L'exercice de prévision de ce prélèvement est assez ardu. L'année dernière, par exemple, l'exécution du PSRUE a été inférieure de 2,3 milliards d'euros à la prévision. Ces écarts montrent combien il est difficile de prévoir le montant du prélèvement sur recettes. Au niveau européen, le pilotage du décaissement des fonds est complexe. Pas moins de six budgets rectificatifs ont été adoptés en 2018 par le Parlement.

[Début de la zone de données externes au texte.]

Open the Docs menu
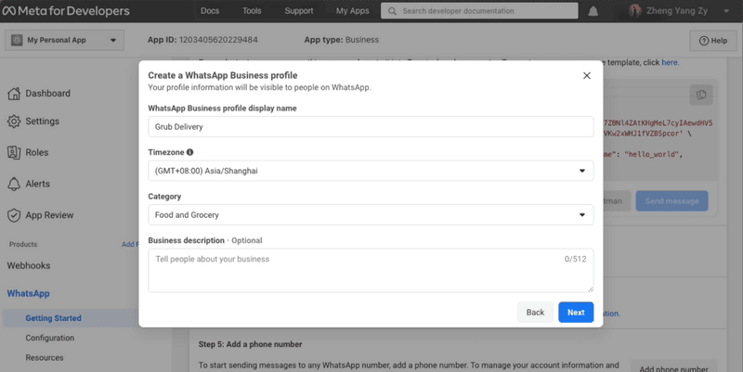The height and width of the screenshot is (372, 743). point(210,11)
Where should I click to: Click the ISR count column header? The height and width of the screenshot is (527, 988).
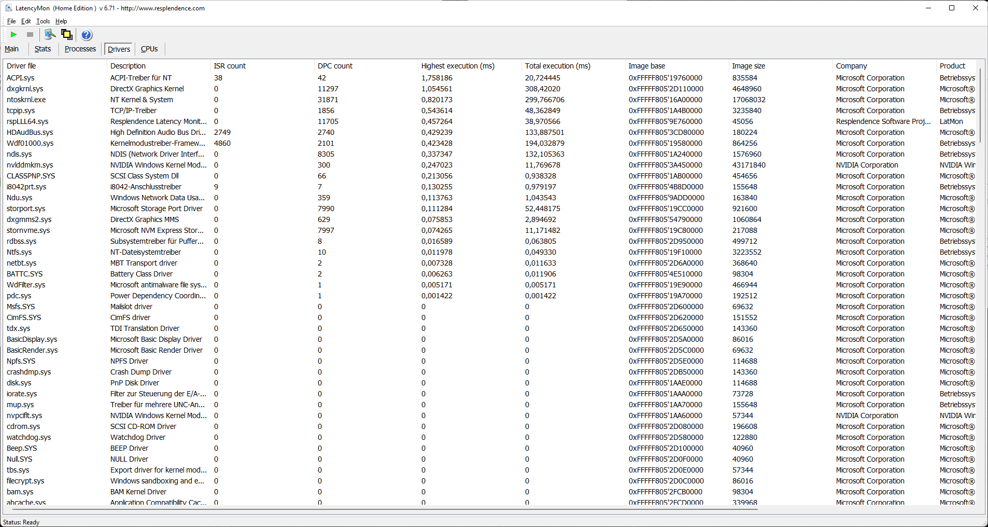click(x=230, y=66)
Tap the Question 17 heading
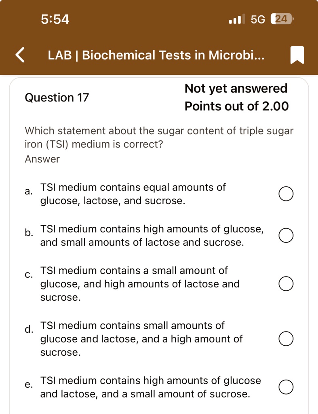 57,97
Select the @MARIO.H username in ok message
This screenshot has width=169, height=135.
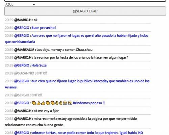coord(23,20)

Plusieurs éléments sont de nature à faire évoluer la contribution de la France en 2019 et 2020. Tout d'abord, l'hypothèse d'une sortie sans accord du Royaume-Uni pourrait nécessiter des fonds supplémentaires, notamment si les Britanniques refusent de payer la facture de sortie. C'est du reste ce que leur suggérait ce matin le président Donald Trump dans un tweet publié alors qu'il venait de poser le pied sur le tarmac anglais.

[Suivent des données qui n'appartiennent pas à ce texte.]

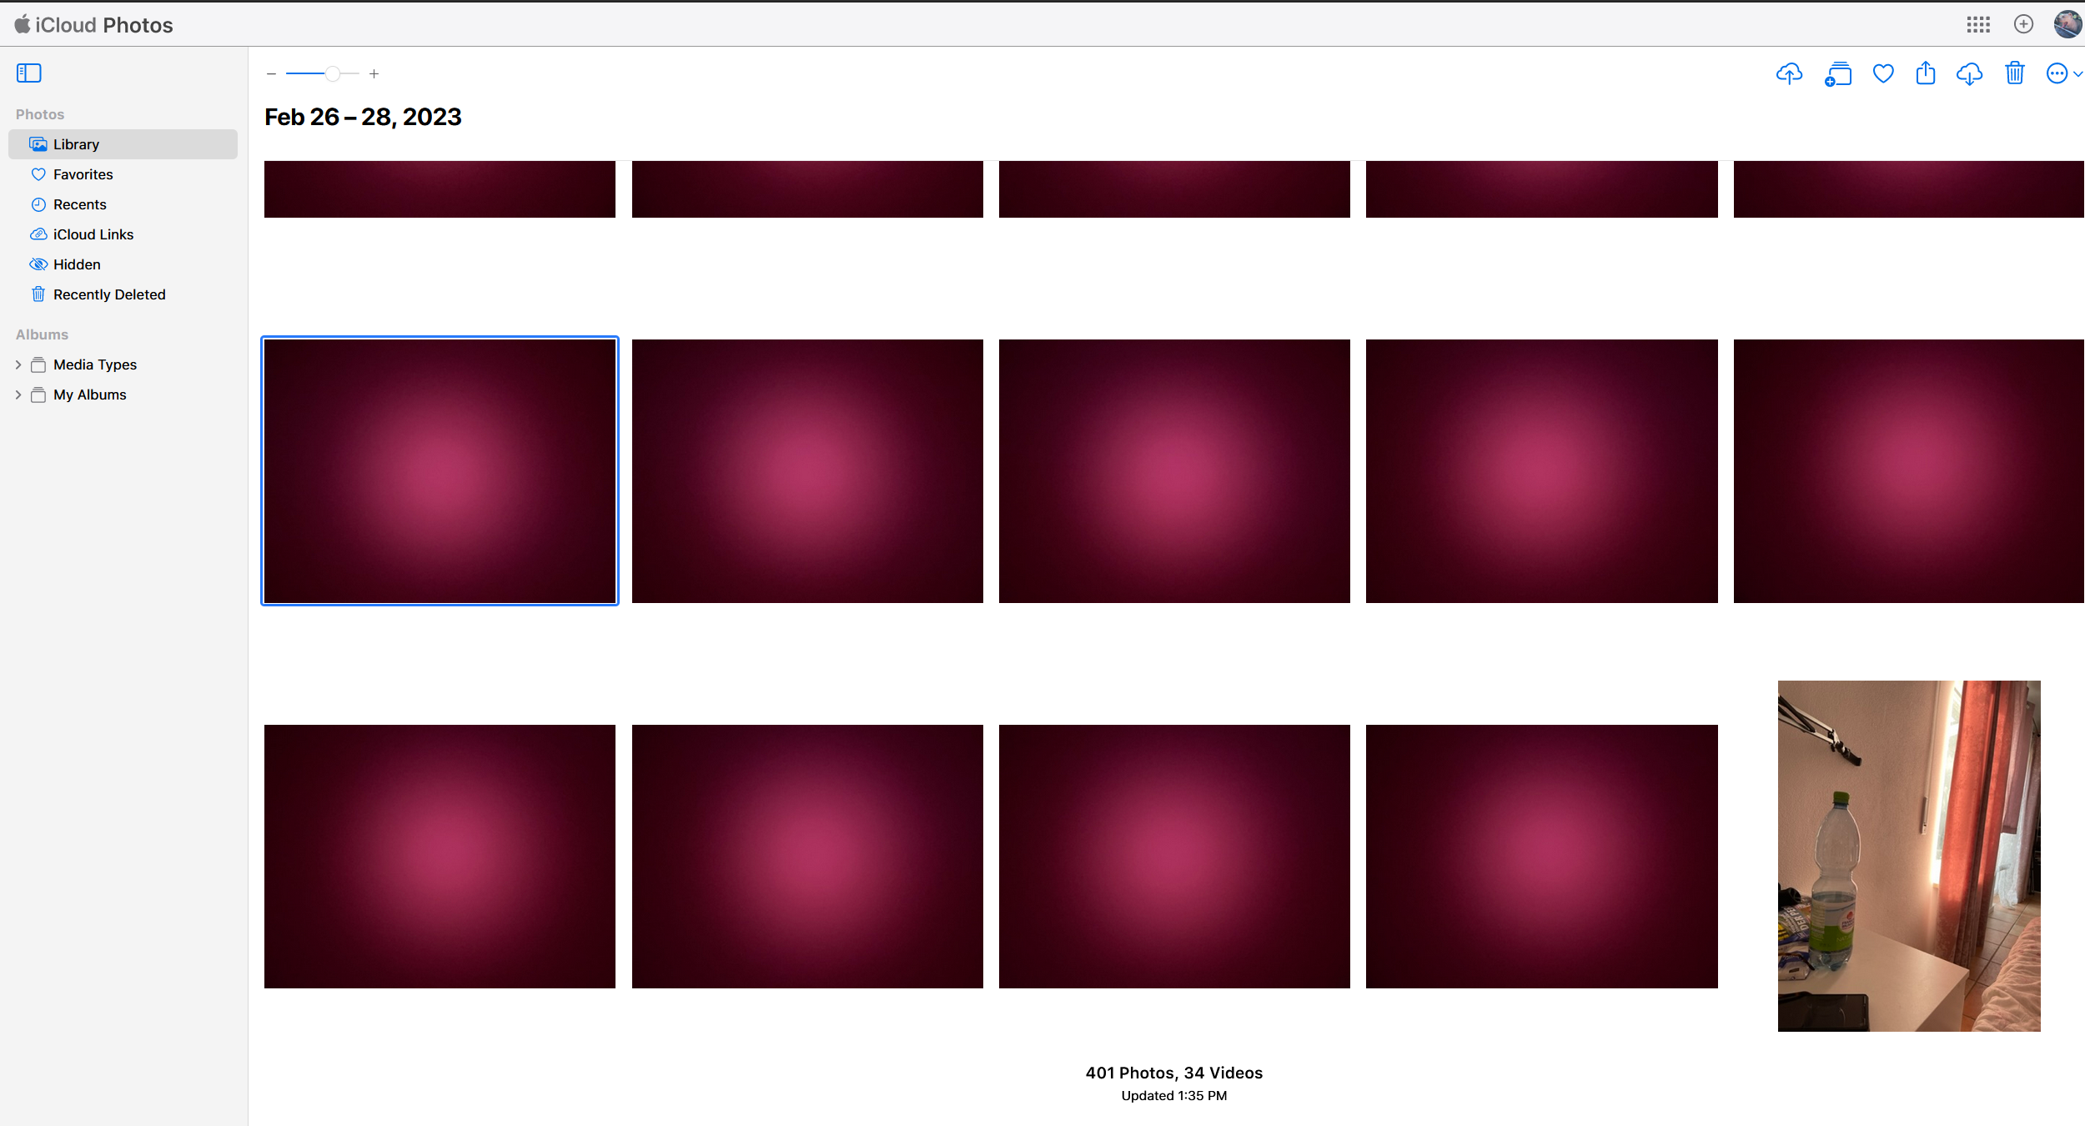The image size is (2085, 1126).
Task: Expand the Media Types album group
Action: [17, 364]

La Cour des comptes a souligné trois autres facteurs susceptibles de modifier le niveau de la contribution française : le niveau d'engagement et de paiement des fonds européens, l'évolution du système de collecte des droits de douane et la montée en puissance des instruments financiers d'investissement.

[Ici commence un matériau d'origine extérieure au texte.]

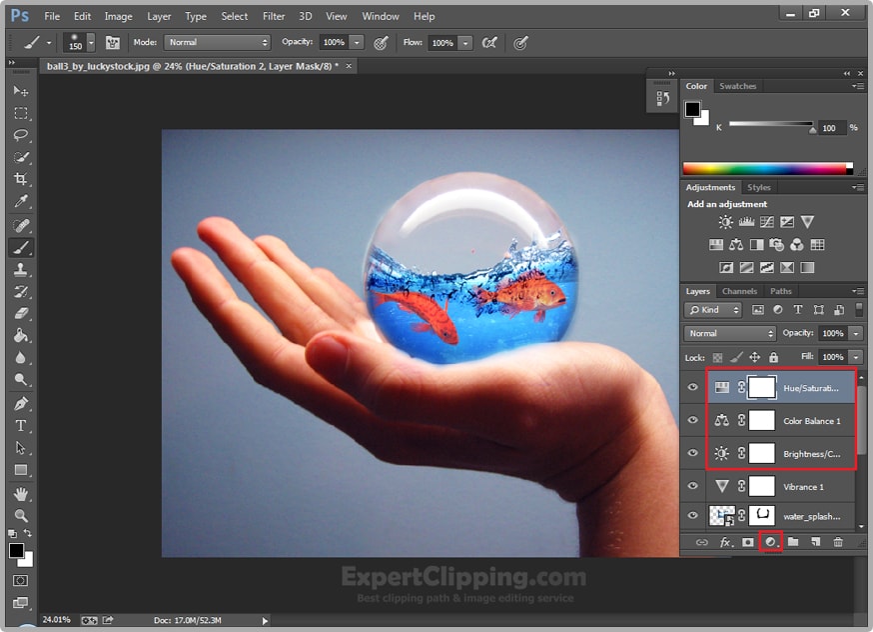873x632 pixels.
Task: Pick the Horizontal Type tool
Action: [x=20, y=426]
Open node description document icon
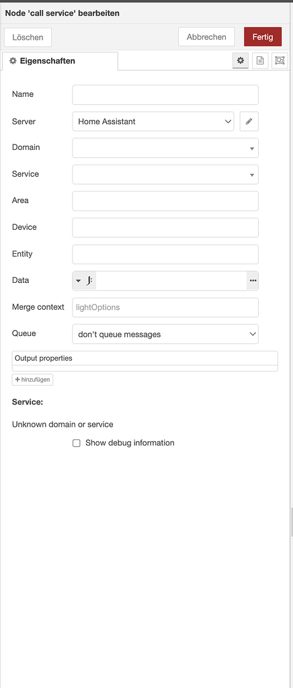This screenshot has width=293, height=688. [260, 61]
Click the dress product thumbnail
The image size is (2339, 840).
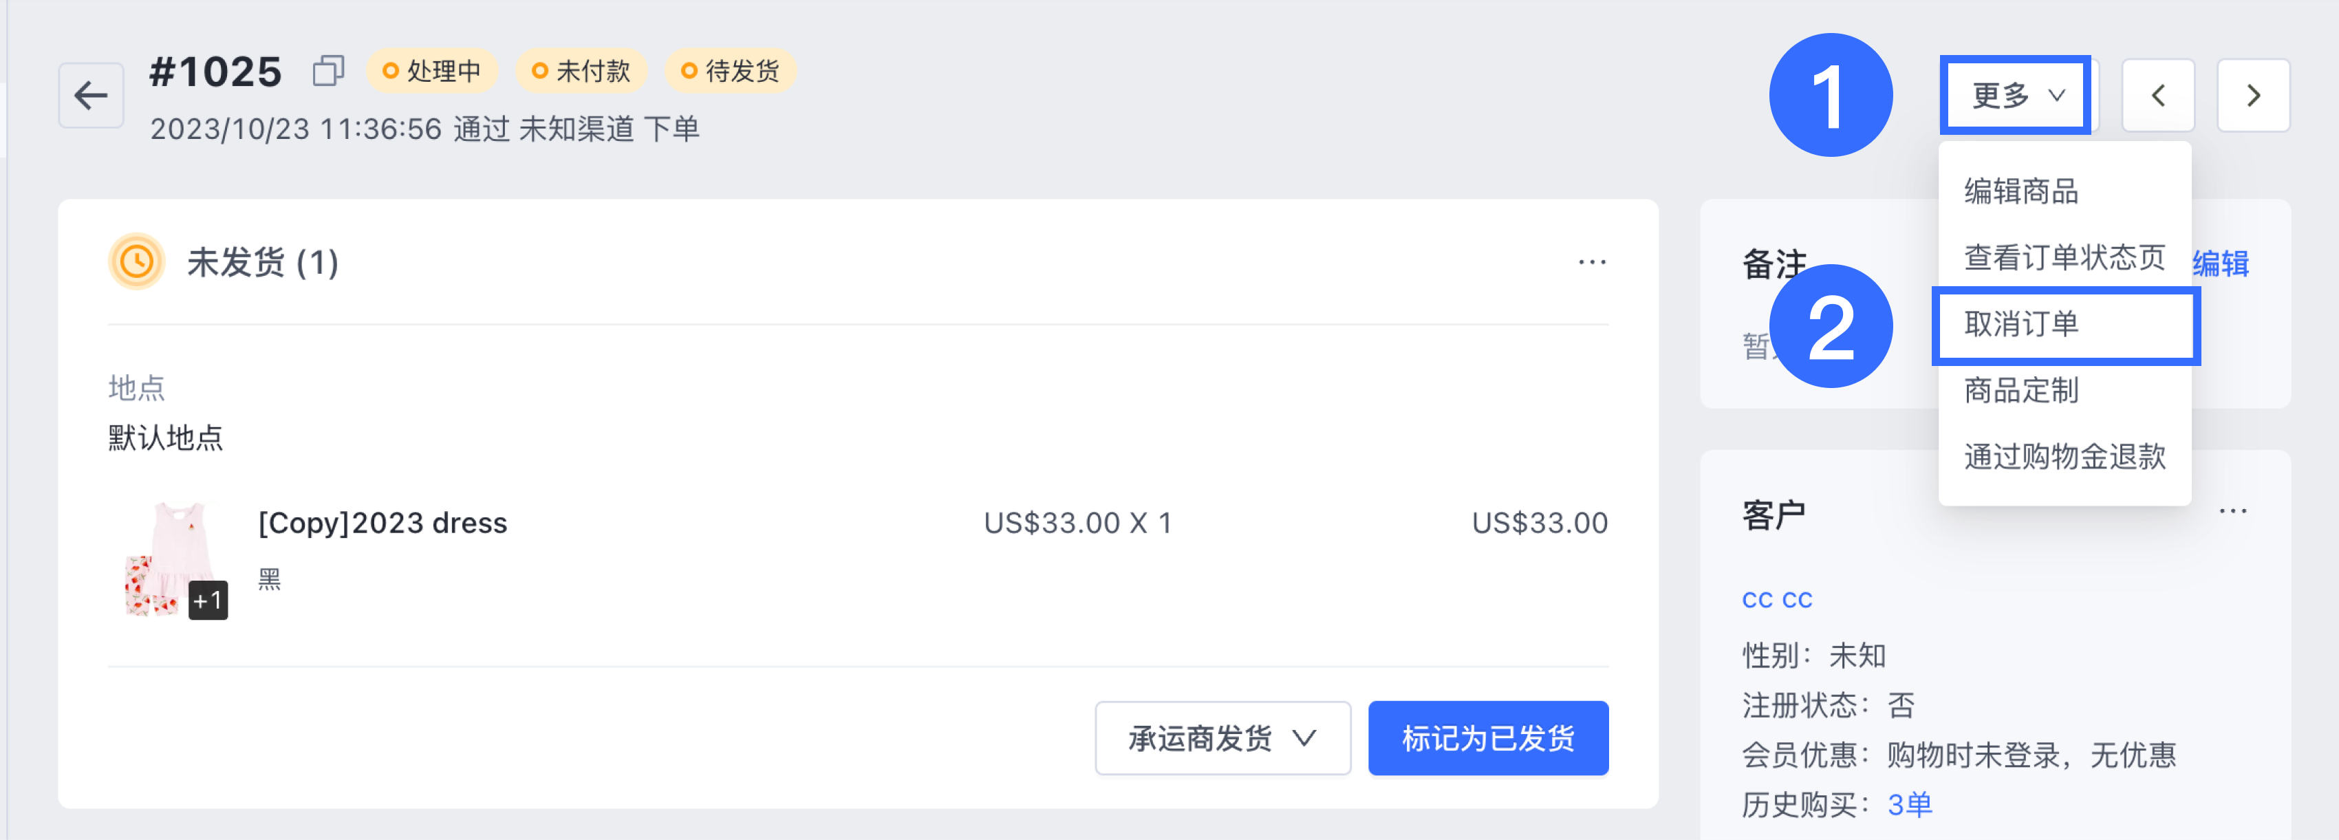click(168, 560)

J'en viens à mon thème d'évaluation, à savoir le bilan du transfert de la gestion des fonds européens structurels et d'investissement aux régions. À la demande de Mme la secrétaire d'État Amélie de Montchalin, cette question a fait l'objet d'un rapport de la Cour des comptes, qui a été présenté devant cette commission il y a une dizaine de jours. De mes échanges avec les magistrats financiers, j'ai tiré plusieurs enseignements.

Le premier concerne le transfert de compétences de l'État vers les régions. D'abord, ce transfert a indubitablement été mal anticipé, ce qui a retardé d'autant le lancement et l'attribution des fonds. Ensuite, ce transfert n'a été que partiel : si le Fonds européen de développement régional (FEDER) est géré en quasi-totalité par les régions, seules 35 % des crédits du Fonds social européen (FSE) ont été délégués aux régions. Enfin, bien que les crédits du Fonds européen agricole pour le développement rural (FEADER) aient été délégués aux régions, les services déconcentrés continuent d'assurer l'instruction de 80 % d'entre eux. Cet enchevêtrement de compétences nuit incontestablement à la lisibilité de l'action publique.

Sur la gestion elle-même, la Cour a appelé notre attention sur certaines pratiques qui pourraient être dommageables, à terme. Ainsi, certaines régions appliquent aux bénéficiaires un taux de paiement inférieur à celui qui est remboursé par l'Union européenne, ce qui leur permet de constituer des réserves. Si la pratique, en tant que telle, n'est pas illégale, elle ne peut être considérée comme satisfaisante. Un autre sujet d'inquiétude réside dans le décalage entre les recettes transférées par la Commission et les dépenses décaissées par les régions. L'absence de sanctuarisation des fonds européens laisse craindre que les régions n'éprouvent des difficultés à payer les bénéficiaires à la fin de la programmation.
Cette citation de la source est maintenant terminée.